Each plasma sample (200 μL) was mixed with 400 μL of saline solution (containing 75% D2O, 0.9% NaCl, 0.04% NaN3) and was centrifuged (5000 rpm, 10 min), and then 550 μL of the supernatant was transferred into 5 mm NMR tubes for analysis. Brain tissue (200 mg) was cut with surgical scissors and placed in a 4 mL tube and was then added with 800 μL of phosphate buffer (0.1 M, K2HPO4/NaH2PO4, pH 7.4, 50% D2O, and 0.01% NaN3) containing 0.025% TSP, homogenized at 4 °C, and centrifuged at 12 000 rpm for 10 min. Each supernatant (550 μL) was transferred into a 5 mm NMR tube for analysis.

1H NMR spectra were acquired at 298 K on a Varian VNMRS 600 MHz NMR spectrometer (599.904 MHz for proton frequency). The water-suppressed Carr-Purcell-Meiboom-Gill sequence (RD-90°-[τ-180°-τ]-acquisition; τ = 267.7 μs and n = 100) was acquired for plasma samples. The NOESYPR pulse sequence was acquired (RD-90°-t1-90°-tm-90°-acquisition; t1 = 4 μs and tm = 100 ms) for brain tissue extract samples. For all experiments, 128 transients were collected with 64k data points and a spectral width of 12 ppm with a relaxation delay of 2.0 s and an acquisition time of 2.38 s. The free induction decays were weighed by an exponential function with a line-broadening factor of 0.5 Hz prior to Fourier transformation.

The 1H NMR spectra were processed using MestReNova software (Mestrelab Research, Santiago de Compostella, Spain) and were phase-corrected and baseline-corrected manually.
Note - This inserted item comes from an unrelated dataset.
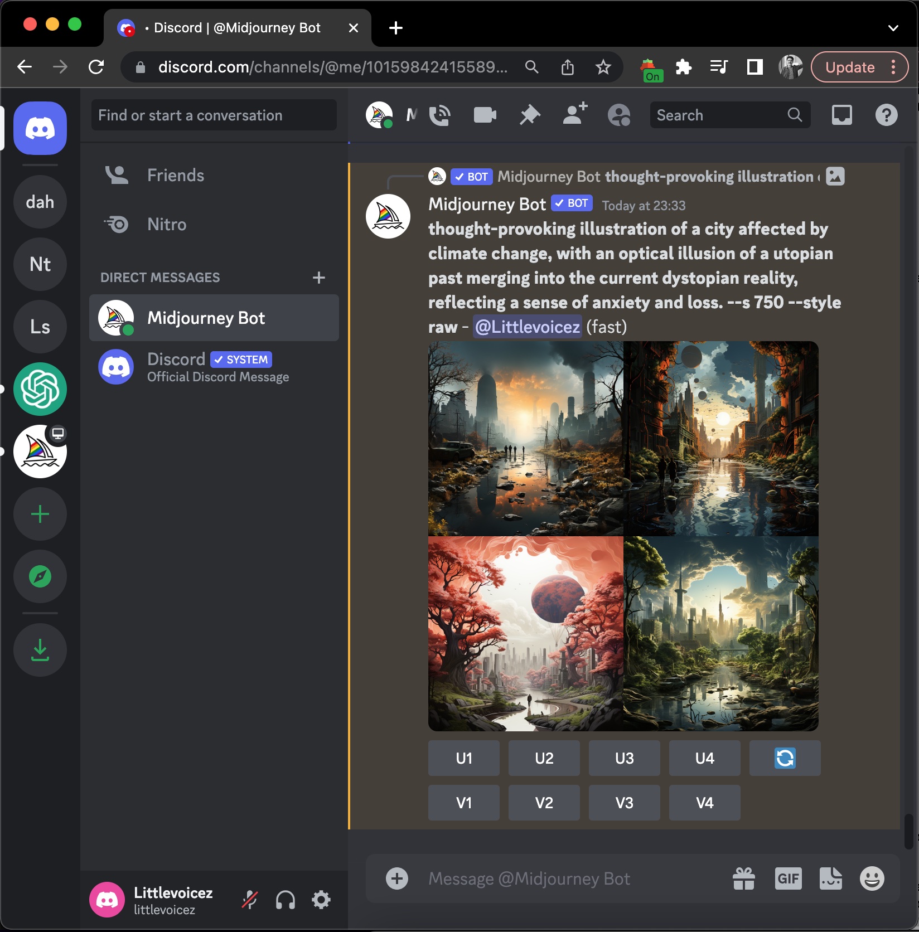Open the sticker picker
This screenshot has width=919, height=932.
point(830,879)
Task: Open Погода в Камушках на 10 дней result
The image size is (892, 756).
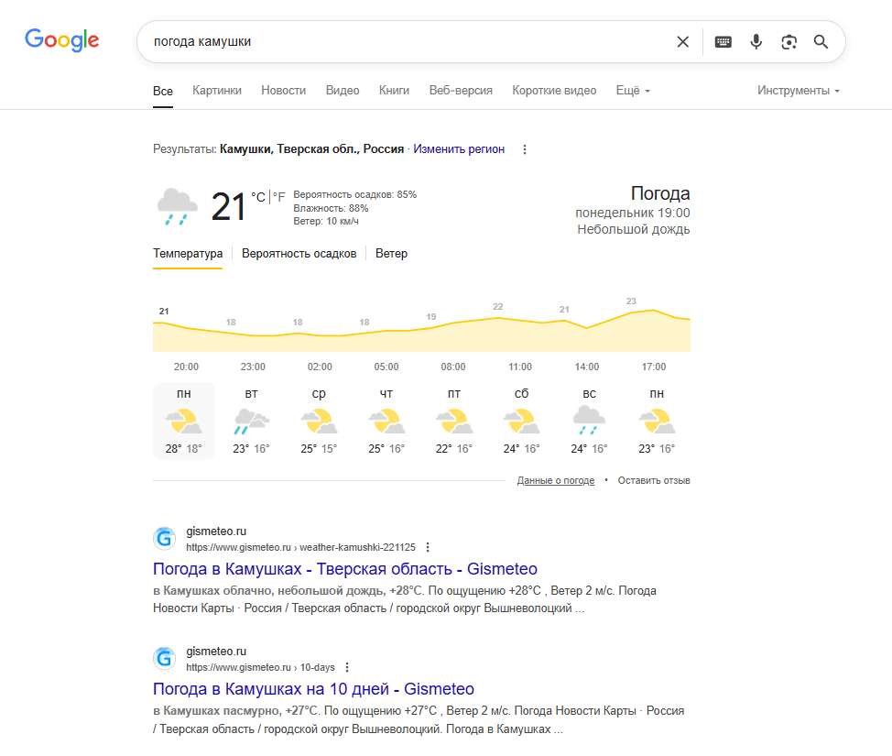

The plasma spectra were referenced to the methyl proton signal of lactate (δ 1.33), and the brain tissue extract spectra were referenced to TSP (δ 0.00). All of these spectra were then integrated into regions with a bucket width of 0.004 ppm using MestReNova software. To avoid the interference of exogenous substances with endogenous metabolites, some signal regions were carefully excluded, including the regions of δ 1.14–1.22 and 3.54–3.60 (for ether) and δ 4.45–5.22 (for water) in the plasma spectra, as well as the region of δ 4.40–5.80 (for water) in the brain spectra. The data were then normalized to the total sum of the spectra prior to analysis.
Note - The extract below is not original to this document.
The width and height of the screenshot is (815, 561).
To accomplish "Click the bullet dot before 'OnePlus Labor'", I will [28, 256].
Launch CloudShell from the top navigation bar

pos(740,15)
The processed NMR data were then imported to the SIMCA-P 14.1 software package (Umetric, Sweden) and visualized by multivariate statistical analysis. Principal component analysis (PCA) was performed using the mean-centered NMR data to differentiate each group. Orthogonal partial least squares discriminate analysis (OPLS-DA) was utilized to reveal the difference between two groups. To avoid overinterpreting, only two principal components were calculated for the models with the obtained R2 and Q2 values as initial indicators of model quality. The validity of the models against overfitting was assessed by the parameter R2, and the predictive ability was described by Q2. All of the OPLS-DA models were cross-validated using a 200-time permutation and evaluated by 7-fold cross-validation and further ensured with analysis of variance coefficient of variation (CV-ANOVA) with p < 0.05 considered as valid. The selection of significant metabolites was based on the correlation-scaled predictive loading vector with a cutoff of |p(corr)| = 0.5 and the variable importance of the projection greater than 1.5 (VIP > 1.5).
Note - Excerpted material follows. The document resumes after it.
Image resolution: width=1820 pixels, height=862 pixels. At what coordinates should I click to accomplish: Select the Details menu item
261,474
The heatmap and pathway impact analysis were made by the online MetaboAnalyst 4.0 software package (www.metaboanalyst.ca). The heatmap provides an intuitive visualization of a data table, where each cell was color-coded with the mean value of metabolite NMR signal intensities within one group to reveal a significant change in metabolite concentration at different groups. Pathway impact analysis was determined using the hypergeometric test and relative betweenness centrality to analyze the concentration with high sensitivity for identifying subtle metabolic changes involved in the same biological pathway.